- TASK INPUT:

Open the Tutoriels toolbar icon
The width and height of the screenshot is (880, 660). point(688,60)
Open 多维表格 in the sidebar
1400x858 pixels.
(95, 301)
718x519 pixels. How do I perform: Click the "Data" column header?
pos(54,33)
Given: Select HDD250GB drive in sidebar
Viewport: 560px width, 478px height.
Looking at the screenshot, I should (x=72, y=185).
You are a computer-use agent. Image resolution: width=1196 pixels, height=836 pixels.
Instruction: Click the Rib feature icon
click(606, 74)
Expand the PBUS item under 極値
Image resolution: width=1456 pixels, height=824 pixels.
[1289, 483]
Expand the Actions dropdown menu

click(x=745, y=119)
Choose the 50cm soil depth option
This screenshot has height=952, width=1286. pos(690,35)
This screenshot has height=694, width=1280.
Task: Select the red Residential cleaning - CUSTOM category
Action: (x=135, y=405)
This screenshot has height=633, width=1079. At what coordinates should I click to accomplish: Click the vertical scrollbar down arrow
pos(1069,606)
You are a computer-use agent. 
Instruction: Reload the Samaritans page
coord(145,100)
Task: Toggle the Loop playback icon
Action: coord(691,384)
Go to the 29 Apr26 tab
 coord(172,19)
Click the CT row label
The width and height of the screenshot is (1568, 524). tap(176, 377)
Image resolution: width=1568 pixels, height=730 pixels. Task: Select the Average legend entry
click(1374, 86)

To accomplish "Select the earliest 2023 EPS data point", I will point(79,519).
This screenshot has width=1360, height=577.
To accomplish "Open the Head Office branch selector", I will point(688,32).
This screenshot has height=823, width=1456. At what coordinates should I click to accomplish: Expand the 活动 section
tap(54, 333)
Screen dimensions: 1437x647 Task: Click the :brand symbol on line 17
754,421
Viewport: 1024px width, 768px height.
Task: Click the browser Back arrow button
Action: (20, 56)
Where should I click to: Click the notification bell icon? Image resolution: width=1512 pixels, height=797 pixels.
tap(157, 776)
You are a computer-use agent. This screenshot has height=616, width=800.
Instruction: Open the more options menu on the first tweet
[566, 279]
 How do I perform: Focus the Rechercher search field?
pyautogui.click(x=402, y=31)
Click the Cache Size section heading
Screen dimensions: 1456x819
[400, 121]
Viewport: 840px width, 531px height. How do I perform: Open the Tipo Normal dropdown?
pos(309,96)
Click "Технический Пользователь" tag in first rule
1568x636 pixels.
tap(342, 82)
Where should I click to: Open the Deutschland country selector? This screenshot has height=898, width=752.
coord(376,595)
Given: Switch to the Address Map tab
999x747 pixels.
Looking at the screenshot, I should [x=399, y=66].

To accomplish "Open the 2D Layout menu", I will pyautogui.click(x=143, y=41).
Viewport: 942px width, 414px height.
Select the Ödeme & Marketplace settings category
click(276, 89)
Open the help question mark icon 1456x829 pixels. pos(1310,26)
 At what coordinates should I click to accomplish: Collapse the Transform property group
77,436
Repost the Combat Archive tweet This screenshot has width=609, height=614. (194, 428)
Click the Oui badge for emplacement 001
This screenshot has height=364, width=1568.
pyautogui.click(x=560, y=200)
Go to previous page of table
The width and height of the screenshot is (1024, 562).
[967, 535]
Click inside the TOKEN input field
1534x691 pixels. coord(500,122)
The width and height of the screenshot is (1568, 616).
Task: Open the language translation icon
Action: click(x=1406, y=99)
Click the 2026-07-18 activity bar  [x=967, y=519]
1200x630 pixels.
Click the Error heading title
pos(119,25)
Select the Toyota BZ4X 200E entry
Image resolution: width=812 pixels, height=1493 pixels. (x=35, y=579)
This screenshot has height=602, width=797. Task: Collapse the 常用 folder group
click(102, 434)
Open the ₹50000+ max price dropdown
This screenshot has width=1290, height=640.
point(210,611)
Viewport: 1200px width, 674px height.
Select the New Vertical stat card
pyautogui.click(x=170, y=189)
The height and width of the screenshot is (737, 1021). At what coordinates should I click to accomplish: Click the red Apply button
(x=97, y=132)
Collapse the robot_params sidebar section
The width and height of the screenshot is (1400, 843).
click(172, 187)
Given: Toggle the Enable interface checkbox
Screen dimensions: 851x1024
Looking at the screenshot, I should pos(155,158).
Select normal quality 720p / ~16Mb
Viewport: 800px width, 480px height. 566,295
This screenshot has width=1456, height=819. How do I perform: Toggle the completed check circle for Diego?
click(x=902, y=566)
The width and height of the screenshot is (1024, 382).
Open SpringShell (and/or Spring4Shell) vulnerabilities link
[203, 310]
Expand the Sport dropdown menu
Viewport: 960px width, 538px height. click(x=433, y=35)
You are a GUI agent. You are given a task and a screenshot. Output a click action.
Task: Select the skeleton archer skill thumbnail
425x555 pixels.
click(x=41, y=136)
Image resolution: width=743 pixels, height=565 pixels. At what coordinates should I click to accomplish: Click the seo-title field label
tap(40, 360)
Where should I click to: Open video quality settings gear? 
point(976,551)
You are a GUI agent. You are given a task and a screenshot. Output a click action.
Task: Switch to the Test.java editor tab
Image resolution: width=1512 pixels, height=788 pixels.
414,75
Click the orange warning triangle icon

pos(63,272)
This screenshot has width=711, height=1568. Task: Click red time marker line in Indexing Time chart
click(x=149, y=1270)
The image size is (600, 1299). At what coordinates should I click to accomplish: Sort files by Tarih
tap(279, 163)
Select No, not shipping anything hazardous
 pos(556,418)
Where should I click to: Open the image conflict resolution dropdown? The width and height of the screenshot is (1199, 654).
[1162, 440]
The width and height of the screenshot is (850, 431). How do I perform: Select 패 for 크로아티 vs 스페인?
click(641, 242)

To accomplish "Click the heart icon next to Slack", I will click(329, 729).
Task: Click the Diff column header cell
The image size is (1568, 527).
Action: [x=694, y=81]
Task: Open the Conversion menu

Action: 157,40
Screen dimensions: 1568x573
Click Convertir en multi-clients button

- THE PROBLEM:
Please rewrite all of the items above, replacing "computer-use agent" with "desktop agent" and leaving everything else unchanged.

- FINAL ANSWER:
Open the Tutoriels toolbar icon
The width and height of the screenshot is (880, 660). point(688,60)
Open 多维表格 in the sidebar
1400x858 pixels.
(95, 301)
718x519 pixels. How do I perform: Click the "Data" column header?
pos(54,33)
Given: Select HDD250GB drive in sidebar
Viewport: 560px width, 478px height.
Looking at the screenshot, I should (x=72, y=185).
You are a desktop agent. Image resolution: width=1196 pixels, height=836 pixels.
Instruction: Click the Rib feature icon
click(606, 74)
Expand the PBUS item under 極値
Image resolution: width=1456 pixels, height=824 pixels.
[1289, 483]
Expand the Actions dropdown menu

click(x=745, y=119)
Choose the 50cm soil depth option
This screenshot has height=952, width=1286. pos(690,35)
This screenshot has height=694, width=1280.
Task: Select the red Residential cleaning - CUSTOM category
Action: (x=135, y=405)
This screenshot has height=633, width=1079. At what coordinates should I click to accomplish: Click the vertical scrollbar down arrow
pos(1069,606)
You are a desktop agent. 
Instruction: Reload the Samaritans page
coord(145,100)
Task: Toggle the Loop playback icon
Action: coord(691,384)
Go to the 29 Apr26 tab
 coord(172,19)
Click the CT row label
The width and height of the screenshot is (1568, 524). tap(176, 377)
Image resolution: width=1568 pixels, height=730 pixels. Task: Select the Average legend entry
click(1374, 86)

To accomplish "Select the earliest 2023 EPS data point", I will point(79,519).
This screenshot has width=1360, height=577.
To accomplish "Open the Head Office branch selector", I will point(688,32).
This screenshot has height=823, width=1456. At what coordinates should I click to accomplish: Expand the 活动 section
tap(54, 333)
Screen dimensions: 1437x647 Task: Click the :brand symbol on line 17
754,421
Viewport: 1024px width, 768px height.
Task: Click the browser Back arrow button
Action: (20, 56)
Where should I click to: Click the notification bell icon? Image resolution: width=1512 pixels, height=797 pixels.
tap(157, 776)
You are a desktop agent. This screenshot has height=616, width=800.
Instruction: Open the more options menu on the first tweet
[566, 279]
 How do I perform: Focus the Rechercher search field?
pyautogui.click(x=402, y=31)
Click the Cache Size section heading
Screen dimensions: 1456x819
[400, 121]
Viewport: 840px width, 531px height. How do I perform: Open the Tipo Normal dropdown?
pos(309,96)
Click "Технический Пользователь" tag in first rule
1568x636 pixels.
tap(342, 82)
Where should I click to: Open the Deutschland country selector? This screenshot has height=898, width=752.
coord(376,595)
Given: Switch to the Address Map tab
999x747 pixels.
Looking at the screenshot, I should [x=399, y=66].

To accomplish "Open the 2D Layout menu", I will pyautogui.click(x=143, y=41).
Viewport: 942px width, 414px height.
Select the Ödeme & Marketplace settings category
click(276, 89)
Open the help question mark icon 1456x829 pixels. pos(1310,26)
 At what coordinates should I click to accomplish: Collapse the Transform property group
77,436
Repost the Combat Archive tweet This screenshot has width=609, height=614. (194, 428)
Click the Oui badge for emplacement 001
This screenshot has height=364, width=1568.
pyautogui.click(x=560, y=200)
Go to previous page of table
The width and height of the screenshot is (1024, 562).
[967, 535]
Click inside the TOKEN input field
1534x691 pixels. coord(500,122)
The width and height of the screenshot is (1568, 616).
Task: Open the language translation icon
Action: click(x=1406, y=99)
Click the 2026-07-18 activity bar  [x=967, y=519]
1200x630 pixels.
Click the Error heading title
pos(119,25)
Select the Toyota BZ4X 200E entry
Image resolution: width=812 pixels, height=1493 pixels. (x=35, y=579)
This screenshot has height=602, width=797. Task: Collapse the 常用 folder group
click(102, 434)
Open the ₹50000+ max price dropdown
This screenshot has width=1290, height=640.
point(210,611)
Viewport: 1200px width, 674px height.
Select the New Vertical stat card
pyautogui.click(x=170, y=189)
The height and width of the screenshot is (737, 1021). At what coordinates should I click to accomplish: Click the red Apply button
(x=97, y=132)
Collapse the robot_params sidebar section
The width and height of the screenshot is (1400, 843).
click(172, 187)
Given: Toggle the Enable interface checkbox
Screen dimensions: 851x1024
Looking at the screenshot, I should pos(155,158).
Select normal quality 720p / ~16Mb
Viewport: 800px width, 480px height. 566,295
This screenshot has width=1456, height=819. How do I perform: Toggle the completed check circle for Diego?
click(x=902, y=566)
The width and height of the screenshot is (1024, 382).
Open SpringShell (and/or Spring4Shell) vulnerabilities link
[203, 310]
Expand the Sport dropdown menu
Viewport: 960px width, 538px height. click(x=433, y=35)
You are a GUI agent. You are given a task and a screenshot. Output a click action.
Task: Select the skeleton archer skill thumbnail
425x555 pixels.
click(x=41, y=136)
Image resolution: width=743 pixels, height=565 pixels. At what coordinates should I click to accomplish: Click the seo-title field label
tap(40, 360)
Where should I click to: Open video quality settings gear? 
point(976,551)
You are a GUI agent. You are given a task and a screenshot. Output a click action.
Task: Switch to the Test.java editor tab
Image resolution: width=1512 pixels, height=788 pixels.
414,75
Click the orange warning triangle icon

pos(63,272)
This screenshot has width=711, height=1568. Task: Click red time marker line in Indexing Time chart
click(x=149, y=1270)
The image size is (600, 1299). At what coordinates should I click to accomplish: Sort files by Tarih
tap(279, 163)
Select No, not shipping anything hazardous
 pos(556,418)
Where should I click to: Open the image conflict resolution dropdown? The width and height of the screenshot is (1199, 654).
[1162, 440]
The width and height of the screenshot is (850, 431). How do I perform: Select 패 for 크로아티 vs 스페인?
click(641, 242)

To accomplish "Click the heart icon next to Slack", I will click(329, 729).
Task: Click the Diff column header cell
The image size is (1568, 527).
Action: [x=694, y=81]
Task: Open the Conversion menu

Action: 157,40
Screen dimensions: 1568x573
Click Convertir en multi-clients button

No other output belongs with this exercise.